Michigan’s Prop 2: The Great Union Power Grab
Government unions try to set themselves up as a super-legislature—and fail
By F. Vincent Vernuccio (PDF here)
Summary: Led by a reform-minded governor, Michigan enacted a series of reforms to rein in government unions that were bankrupting the state. The unions responded with a proposed amendment that would have given them unprecedented power to overturn state laws. Despite Michigan’s history as a strongly pro-union state, voters resoundingly rejected the amendment—proving that reform is possible almost everywhere in the country.
In Wisconsin, Indiana, and elsewhere around the country, governors, state legislators, and other officials are taking a stand against the unbridled power of labor unions. They are working to pull state and local governments back from the brink by limiting the ability of unions to drive governments into insolvency.
The unions are fighting back, of course, losing sometimes (as in the failed recall of Wisconsin Governor Scott Walker and the failure to stop Indiana from becoming a right-to-work state) and winning sometimes (as with the repeal of reforms in Ohio).
But last month on Election Day in Michigan, unions lost a key battle that may help determine that state’s direction for decades—a battle with implications far beyond the Great Lakes State’s borders. By 58% to 42%, Michigan voters rejected a measure that would have made unions supreme in the state and become a model for the expansion of union power nationwide.
Here’s how the fight began: Gov. Rick Snyder, elected in 2010 as a reformer, faced a budget deficit of some $2 billion a year. To save Michigan from financial ruin and rein in the power of the unions that were bankrupting the state, he pushed through a series of reforms: requiring government workers to pay 20 percent of their healthcare premiums, making it easier to fire incompetent teachers, and protecting the privatization of food, busing, and custodial services from collective bargaining agreements. The changes were projected to save the state $1.6 billion a year, which works out to almost $650 annually for an average family of four in Michigan.

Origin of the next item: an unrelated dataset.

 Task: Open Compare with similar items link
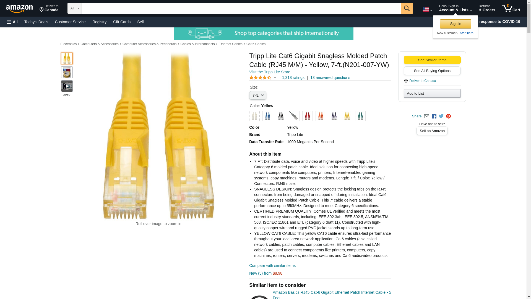click(272, 266)
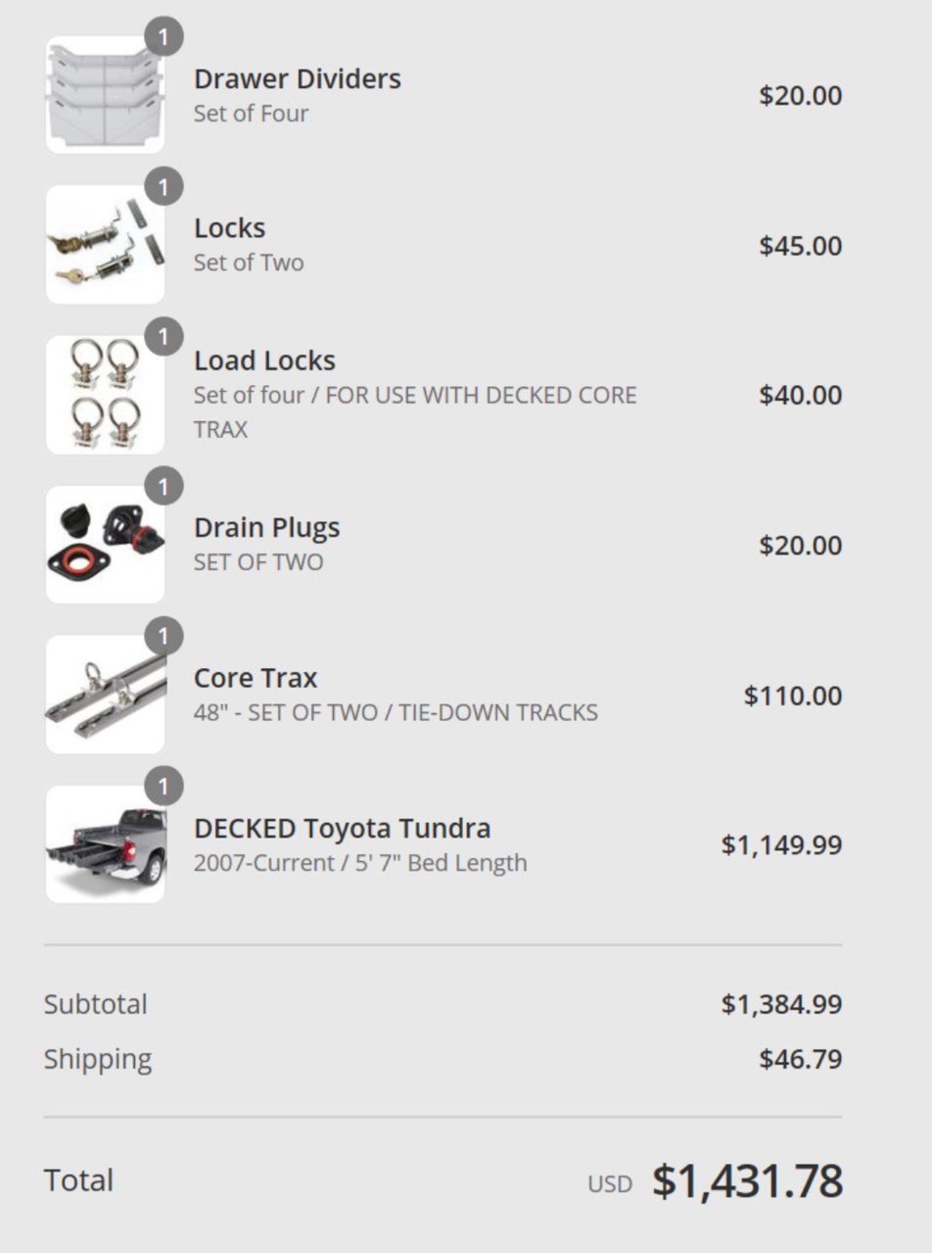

Unions responded with a Hail Mary pass, a quick and decisive counter to the labor reform movement. It was a measure known as Proposal 2, which its union supporters dubbed the “Protect Our Jobs Amendment.” This ballot initiative to amend the state’s constitution would have overruled, in whole or in part, more than 170 existing state laws and 18 provisions of the state constitution. It would have banned future reforms and kept Michigan from ever becoming a right-to-work state (that is, a state in which you cannot be required to join a union in order to get or keep a job).
Prop 2 would have written government unions’ collective-bargaining powers into the state constitution, invalidating any “existing or future” state laws that “abridge, impair, or limit” those powers. It would have prohibited elected representatives from enacting future laws concerning wages, hours, and other terms and conditions of employment if those laws conflicted with collective bargaining agreements. In other words, government union contracts would have taken priority over state laws and even the state constitution. In effect, the measure would have turned those unions into a super-legislature, with the ability to override the work of the actual legislature. (An exception: the state could still ban strikes by government employees.)
Prop 2 would have granted government unions more power at the bargaining table by removing limitations on issues that could be the subject of collective bargaining. The sky would have been the limit with regard to government employees’ pay, benefits—including pensions and healthcare for current and retired workers—and working conditions. Contracts with government unions could have voided the pension reforms that, since 1996, helped Michigan taxpayers avoid as much as $4.3 billion in government pension underfunding.
Paycheck protection and dues check-off
One section of Prop 2 would have amended Michigan’s constitution such that –
No existing or future law of the State or its political subdivisions shall impair, restrict or limit the negotiation and enforcement of any collectively bargained agreement with a public or private employer respecting financial support by employees of their collective bargaining representative according to the terms of that agreement.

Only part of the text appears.